I booked out of the gate and called Donna, making sure I could stay with her again. "Sure, come on home, and later I’ll take you to a bonfire at my friend’s!" she said. As I walked back to my car, all the way back to the start of the parade route, I ran into Jennifer again. "Hey, baby," she whispered. "Well, I guess talking to her can’t be that evil since I’ll probably never see her again," I thought to myself, and we fell into step. She walked me to my car and we got to know each other a little. She told me about growing up in inner-city Cleveland, how her mom cries because her daughter is gay, about her upcoming court date. "What are you being charged with?" I asked.
"Felony drug-trafficking."
"What?!" I looked at her - she was just a baby. She still has a tiny bit of baby fat on her smooth, hazelnut jawline.
"But I didn’t do nothing!" she cried. "I ain’t guilty! But if they find me guilty I’m gonna get locked up in a juvenile detention center til I’m 21. That’ll be four years and three months." She said it matter-of-fact, as though she weren’t scared at all.

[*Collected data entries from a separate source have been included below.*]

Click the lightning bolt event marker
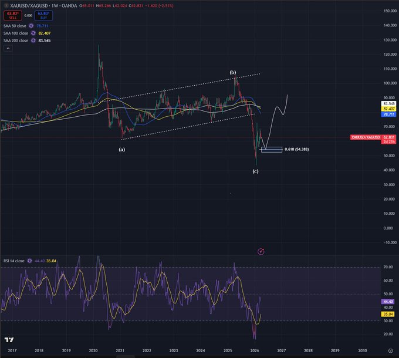(261, 251)
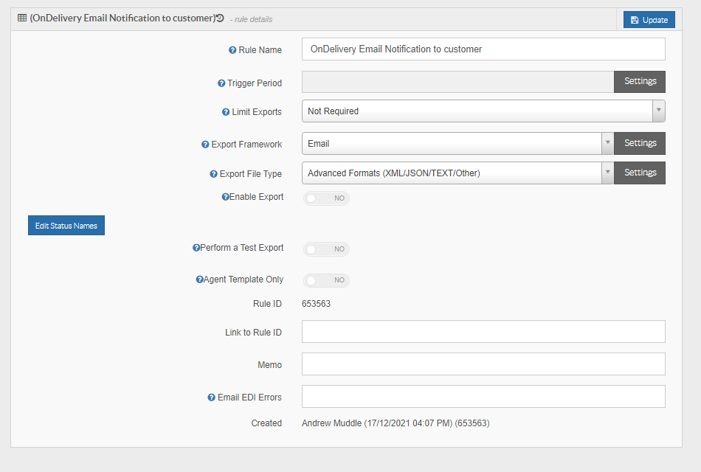Click the help icon beside Trigger Period
Image resolution: width=701 pixels, height=472 pixels.
tap(221, 83)
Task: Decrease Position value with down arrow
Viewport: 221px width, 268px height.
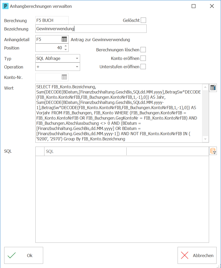Action: click(x=66, y=49)
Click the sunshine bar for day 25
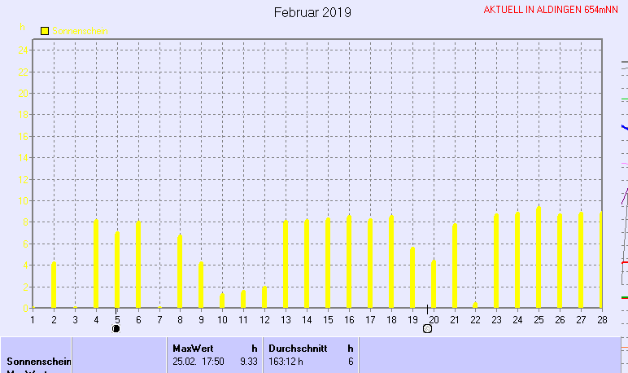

I asked her if she was.
"Naw, I ain’t scared. I can take care of my own."

She amazed me. Here was this tough-as-nails little girl, with enough balls to come out to her mother at age 12, hardened on the streets of the poorest city in the country, 16 years old and already facing felony charges - with no fear. My heart felt heavy just trying to understand what it must be like to live under those circumstances - I couldn’t. I mean, I cried when I had to go to court for a $26 ticket for a seat-belt violation. She was so beautiful even in her baggy clothes, like a child playing dress-up in daddy’s closet. I marveled at her for the last few blocks. I may never fully understand what it’s like to live in her shoes, but I respect her strength.

She kissed me goodbye before I got in the car and I could taste hints of cinnamon gum on her tongue. "I ain’t never gonna see you again, am I, baby?" she asked me.
"You never know, honey. Maybe you might."
She pulled me closer to her. "I don’t wanna let you go."
"Well, you better get home before it gets dark. I worry about you." (Damn, there goes the mom in me, ruining even romantic moments.... "She. Is. Six. TEEN!" was about the only thought going through my head at that point.)
"Okay, baby," she said. "I don’t want to make you worry."
She kissed me one more time and squeezed my hand as I whispered, "‘Bye..."

I spun quick on my heel so I wouldn’t have to watch her walk away, thinking, "Jessica, you are a terrible person. You are SO going to Hell!" I plopped into the car and drove back to Donna’s house, where she and the kids were sitting on the porch, chatting with the neighbors and waiting for me. On the way, I contemplated my sins of the day and justified it by vowing to be a positive role model for Jennifer if she needed it - a voice of reason, someone to remind her to do her homework and beg her to quit smoking. From a distance, of course. Maybe then I won’t go straight to Hell, at least Satan may let me take the scenic route.

3 Comments:

At 7:22 PM, Blogger Jaded Lens said...

My favorite lesbian tshirt says, "No one knows I'm really a Lesbian."

 
At 7:28 PM, Blogger Jaded Lens said...

You've really got to get over this "Max is a music snob"/"Max is going to insult me for doing this" jag. I watched that show too, you know... At least, you getter get over it in time for the Pirates next Tuesday!

 
At 12:39 AM, Anonymous Anonymous said...

I know I say this every time I comment, but this book is going to ROCK. Great ending line, btw. I may have to steal that one. :)

What a story... and Pirates on Tuesday? I hope that means you'll be in Pittsburgh!